Reported by Sinan Karasu (sinan@boeing.com).
#188. (Changed in MR14) Added pccts/h/DLG_stream_input.h
This is a DLG stream class based on C++ istreams.
Contributed by Hubert Holin (Hubert.Holin@Bigfoot.com).
#187. (Changed in MR14) Rename config.h to pcctscfg.h
The PCCTS configuration file has been renamed from config.h to
pcctscfg.h. The problem with the original name is that it led
to name collisions when pccts parsers were combined with other
software.
All of the runtime support routines in pccts/h/* have been
changed to use the new name. Existing software can continue
to use pccts/h/config.h. The contents of pccts/h/config.h is
now just "#include "pcctscfg.h".
I don't have a record of the user who suggested this.
#186. (Changed in MR14) Pre-processor symbol DllExportPCCTS class modifier
Classes in the C++ runtime support routines are now declared:
class DllExportPCCTS className ....
By default, the pre-processor symbol is defined as the empty
string. This if for use by MSVC++ users to create DLL classes.

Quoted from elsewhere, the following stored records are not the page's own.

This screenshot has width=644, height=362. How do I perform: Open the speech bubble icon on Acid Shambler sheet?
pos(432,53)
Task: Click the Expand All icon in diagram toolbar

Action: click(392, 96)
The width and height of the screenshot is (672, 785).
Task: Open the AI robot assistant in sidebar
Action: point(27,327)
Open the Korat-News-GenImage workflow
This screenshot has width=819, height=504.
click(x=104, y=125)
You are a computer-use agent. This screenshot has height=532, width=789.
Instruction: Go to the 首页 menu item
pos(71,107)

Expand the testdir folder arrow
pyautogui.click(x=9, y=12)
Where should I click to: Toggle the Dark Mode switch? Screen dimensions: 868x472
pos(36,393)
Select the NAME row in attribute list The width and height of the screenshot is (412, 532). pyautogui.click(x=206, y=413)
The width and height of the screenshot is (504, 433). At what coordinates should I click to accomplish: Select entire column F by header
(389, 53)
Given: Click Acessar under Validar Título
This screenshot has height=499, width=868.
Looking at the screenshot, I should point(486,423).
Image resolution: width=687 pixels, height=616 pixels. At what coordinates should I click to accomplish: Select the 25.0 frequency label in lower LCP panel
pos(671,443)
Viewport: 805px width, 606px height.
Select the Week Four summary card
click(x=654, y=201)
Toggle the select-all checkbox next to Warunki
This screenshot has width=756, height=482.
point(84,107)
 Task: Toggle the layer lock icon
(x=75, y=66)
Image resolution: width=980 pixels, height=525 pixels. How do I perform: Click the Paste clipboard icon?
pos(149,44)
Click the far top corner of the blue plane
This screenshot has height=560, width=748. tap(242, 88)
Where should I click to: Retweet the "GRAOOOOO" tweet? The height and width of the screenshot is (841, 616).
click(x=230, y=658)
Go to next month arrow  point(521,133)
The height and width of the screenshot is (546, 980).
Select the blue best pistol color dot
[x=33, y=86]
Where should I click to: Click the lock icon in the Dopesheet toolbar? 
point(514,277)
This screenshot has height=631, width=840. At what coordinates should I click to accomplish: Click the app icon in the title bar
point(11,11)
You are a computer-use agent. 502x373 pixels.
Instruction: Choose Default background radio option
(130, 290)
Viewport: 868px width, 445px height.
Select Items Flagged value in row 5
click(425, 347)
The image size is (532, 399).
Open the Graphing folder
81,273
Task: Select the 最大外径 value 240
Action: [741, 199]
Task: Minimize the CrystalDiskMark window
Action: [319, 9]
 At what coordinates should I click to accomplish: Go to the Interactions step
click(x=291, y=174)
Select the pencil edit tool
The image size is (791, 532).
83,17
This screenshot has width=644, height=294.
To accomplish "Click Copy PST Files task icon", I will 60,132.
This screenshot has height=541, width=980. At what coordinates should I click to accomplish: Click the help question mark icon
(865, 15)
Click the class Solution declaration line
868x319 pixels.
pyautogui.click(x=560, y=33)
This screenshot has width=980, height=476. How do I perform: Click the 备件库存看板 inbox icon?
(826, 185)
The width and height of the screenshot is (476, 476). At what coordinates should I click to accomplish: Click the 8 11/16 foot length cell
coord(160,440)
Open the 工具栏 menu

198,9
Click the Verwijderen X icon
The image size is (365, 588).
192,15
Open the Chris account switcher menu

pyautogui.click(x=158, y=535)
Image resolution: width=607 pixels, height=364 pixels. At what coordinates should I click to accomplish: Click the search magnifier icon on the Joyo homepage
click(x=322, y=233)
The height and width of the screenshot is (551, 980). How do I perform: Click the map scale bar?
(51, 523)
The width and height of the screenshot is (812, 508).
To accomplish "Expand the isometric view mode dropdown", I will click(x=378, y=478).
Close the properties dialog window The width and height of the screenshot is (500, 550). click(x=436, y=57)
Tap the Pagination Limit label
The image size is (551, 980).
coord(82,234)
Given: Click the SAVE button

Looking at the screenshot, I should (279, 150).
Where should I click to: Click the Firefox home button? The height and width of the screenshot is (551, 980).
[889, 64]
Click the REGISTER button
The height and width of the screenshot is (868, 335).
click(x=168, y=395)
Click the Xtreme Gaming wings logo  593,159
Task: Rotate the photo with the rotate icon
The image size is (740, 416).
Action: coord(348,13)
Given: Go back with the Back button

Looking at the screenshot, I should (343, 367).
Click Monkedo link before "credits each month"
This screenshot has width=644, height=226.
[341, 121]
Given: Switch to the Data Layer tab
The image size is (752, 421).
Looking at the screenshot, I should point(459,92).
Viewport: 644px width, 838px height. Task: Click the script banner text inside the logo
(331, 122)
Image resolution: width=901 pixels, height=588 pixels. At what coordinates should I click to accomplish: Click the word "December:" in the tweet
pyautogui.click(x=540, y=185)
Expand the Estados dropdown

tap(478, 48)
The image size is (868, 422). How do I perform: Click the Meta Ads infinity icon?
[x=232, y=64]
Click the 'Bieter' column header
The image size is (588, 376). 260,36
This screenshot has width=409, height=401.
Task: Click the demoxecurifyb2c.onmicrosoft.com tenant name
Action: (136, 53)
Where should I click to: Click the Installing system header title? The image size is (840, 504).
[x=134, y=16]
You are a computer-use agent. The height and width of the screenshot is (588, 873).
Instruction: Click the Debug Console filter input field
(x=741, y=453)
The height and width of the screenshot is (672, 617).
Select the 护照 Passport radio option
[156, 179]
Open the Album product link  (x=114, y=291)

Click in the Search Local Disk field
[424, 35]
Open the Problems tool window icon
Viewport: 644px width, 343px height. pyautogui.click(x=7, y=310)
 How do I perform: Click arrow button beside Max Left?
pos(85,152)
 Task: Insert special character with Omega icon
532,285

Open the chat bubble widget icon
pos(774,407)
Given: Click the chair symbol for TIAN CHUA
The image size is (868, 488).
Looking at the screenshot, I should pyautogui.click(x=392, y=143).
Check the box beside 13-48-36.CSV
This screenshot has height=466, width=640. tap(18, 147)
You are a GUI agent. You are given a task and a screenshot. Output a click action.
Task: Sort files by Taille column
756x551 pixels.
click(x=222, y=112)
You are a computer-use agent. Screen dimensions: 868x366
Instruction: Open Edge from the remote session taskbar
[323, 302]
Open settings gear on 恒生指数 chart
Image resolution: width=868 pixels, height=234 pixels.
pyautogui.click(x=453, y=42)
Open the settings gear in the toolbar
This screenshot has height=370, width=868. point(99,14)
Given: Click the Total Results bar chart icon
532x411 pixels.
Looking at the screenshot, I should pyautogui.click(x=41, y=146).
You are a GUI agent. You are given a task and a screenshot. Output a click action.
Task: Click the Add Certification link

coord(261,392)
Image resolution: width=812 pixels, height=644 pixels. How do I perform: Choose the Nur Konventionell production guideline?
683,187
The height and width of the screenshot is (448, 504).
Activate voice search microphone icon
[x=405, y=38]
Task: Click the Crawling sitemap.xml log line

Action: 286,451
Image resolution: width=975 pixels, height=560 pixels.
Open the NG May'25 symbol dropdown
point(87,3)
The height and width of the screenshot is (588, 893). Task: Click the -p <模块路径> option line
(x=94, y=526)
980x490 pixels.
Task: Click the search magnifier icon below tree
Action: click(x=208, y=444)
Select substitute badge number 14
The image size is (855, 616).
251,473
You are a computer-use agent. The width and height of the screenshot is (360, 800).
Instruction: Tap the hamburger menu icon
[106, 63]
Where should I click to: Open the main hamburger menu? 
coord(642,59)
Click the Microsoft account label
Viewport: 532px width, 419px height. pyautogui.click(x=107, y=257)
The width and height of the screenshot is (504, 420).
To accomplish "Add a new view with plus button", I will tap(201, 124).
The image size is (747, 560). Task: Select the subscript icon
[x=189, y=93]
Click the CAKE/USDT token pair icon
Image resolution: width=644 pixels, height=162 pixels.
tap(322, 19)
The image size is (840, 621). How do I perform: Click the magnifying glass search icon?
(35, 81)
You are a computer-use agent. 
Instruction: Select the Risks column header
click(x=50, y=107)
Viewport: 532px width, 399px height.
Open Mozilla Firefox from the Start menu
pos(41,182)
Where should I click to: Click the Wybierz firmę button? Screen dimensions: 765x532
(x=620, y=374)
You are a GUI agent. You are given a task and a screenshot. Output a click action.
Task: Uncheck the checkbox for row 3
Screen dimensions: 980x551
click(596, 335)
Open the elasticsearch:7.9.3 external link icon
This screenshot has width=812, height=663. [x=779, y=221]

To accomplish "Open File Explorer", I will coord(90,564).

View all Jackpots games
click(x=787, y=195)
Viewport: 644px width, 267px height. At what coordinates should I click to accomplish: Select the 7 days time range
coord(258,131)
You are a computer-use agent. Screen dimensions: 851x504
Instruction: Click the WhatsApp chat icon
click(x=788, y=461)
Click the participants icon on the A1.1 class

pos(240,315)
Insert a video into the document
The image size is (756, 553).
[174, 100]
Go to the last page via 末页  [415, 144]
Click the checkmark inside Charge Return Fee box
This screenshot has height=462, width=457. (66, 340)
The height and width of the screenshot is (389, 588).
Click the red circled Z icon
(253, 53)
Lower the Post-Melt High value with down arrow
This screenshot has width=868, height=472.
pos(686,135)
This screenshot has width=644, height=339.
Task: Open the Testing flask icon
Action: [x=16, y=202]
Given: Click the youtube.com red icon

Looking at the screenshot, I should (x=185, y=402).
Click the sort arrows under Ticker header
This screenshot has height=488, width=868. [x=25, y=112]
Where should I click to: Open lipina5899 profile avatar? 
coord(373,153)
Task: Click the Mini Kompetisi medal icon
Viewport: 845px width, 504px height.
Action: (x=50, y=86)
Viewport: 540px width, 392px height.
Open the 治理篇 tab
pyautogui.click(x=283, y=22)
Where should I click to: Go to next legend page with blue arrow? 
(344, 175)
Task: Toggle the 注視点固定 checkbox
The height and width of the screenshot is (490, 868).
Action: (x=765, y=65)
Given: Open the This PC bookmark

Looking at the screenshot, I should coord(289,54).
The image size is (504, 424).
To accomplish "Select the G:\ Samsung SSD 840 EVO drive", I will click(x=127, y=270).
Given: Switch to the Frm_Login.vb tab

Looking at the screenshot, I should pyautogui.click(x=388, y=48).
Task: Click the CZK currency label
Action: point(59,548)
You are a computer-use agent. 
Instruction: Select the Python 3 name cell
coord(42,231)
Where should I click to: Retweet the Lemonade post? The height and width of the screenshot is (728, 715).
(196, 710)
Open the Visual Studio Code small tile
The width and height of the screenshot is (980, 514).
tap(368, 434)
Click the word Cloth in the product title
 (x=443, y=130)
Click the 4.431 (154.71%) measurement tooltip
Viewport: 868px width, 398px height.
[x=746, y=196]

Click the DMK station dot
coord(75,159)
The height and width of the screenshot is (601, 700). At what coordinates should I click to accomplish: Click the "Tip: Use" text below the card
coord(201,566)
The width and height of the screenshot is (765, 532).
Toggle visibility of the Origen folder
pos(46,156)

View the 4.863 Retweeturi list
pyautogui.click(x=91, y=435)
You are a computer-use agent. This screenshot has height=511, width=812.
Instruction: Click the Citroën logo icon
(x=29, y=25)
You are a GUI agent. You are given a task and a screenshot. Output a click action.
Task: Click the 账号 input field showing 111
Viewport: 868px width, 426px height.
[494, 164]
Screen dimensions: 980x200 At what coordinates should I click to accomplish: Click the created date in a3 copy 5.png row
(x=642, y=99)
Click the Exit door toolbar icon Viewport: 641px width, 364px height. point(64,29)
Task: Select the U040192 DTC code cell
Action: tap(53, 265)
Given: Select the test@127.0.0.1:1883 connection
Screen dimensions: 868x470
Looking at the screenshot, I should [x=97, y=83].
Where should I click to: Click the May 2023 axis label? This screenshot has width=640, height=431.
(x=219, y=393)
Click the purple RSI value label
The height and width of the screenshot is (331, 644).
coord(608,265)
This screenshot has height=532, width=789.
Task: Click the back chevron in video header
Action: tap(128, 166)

Suggested by Manfred Kogler (km@cast.uni-linz.ac.at).
#185. (Changed in MR14) Option to not use PCCTS_AST base class for ASTBase
Normally, the ASTBase class is derived from PCCTS_AST which contains
functions useful to Sorcerer. If these are not necessary then the
user can define the pre-processor symbol "PCCTS_NOT_USING_SOR" which
will cause the ASTBase class to replace references to PCCTS_AST with
references to ASTBase where necessary.
The class ASTDoublyLinkedBase will contain a pure virtual function
shallowCopy() that was formerly defined in class PCCTS_AST.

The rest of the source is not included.